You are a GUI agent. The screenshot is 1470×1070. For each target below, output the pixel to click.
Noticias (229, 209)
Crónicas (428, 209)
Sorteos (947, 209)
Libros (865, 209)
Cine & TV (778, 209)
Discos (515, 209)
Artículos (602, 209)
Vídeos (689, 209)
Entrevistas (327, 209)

********************

*Assignment*
Every entry is to be repeated precisely as it stands.

*Your solution*
You are a GUI agent. The screenshot is 1470×1070. For each target below, output the pixel to click.
Noticias (229, 209)
Crónicas (428, 209)
Sorteos (947, 209)
Libros (865, 209)
Cine & TV (778, 209)
Discos (515, 209)
Artículos (602, 209)
Vídeos (689, 209)
Entrevistas (327, 209)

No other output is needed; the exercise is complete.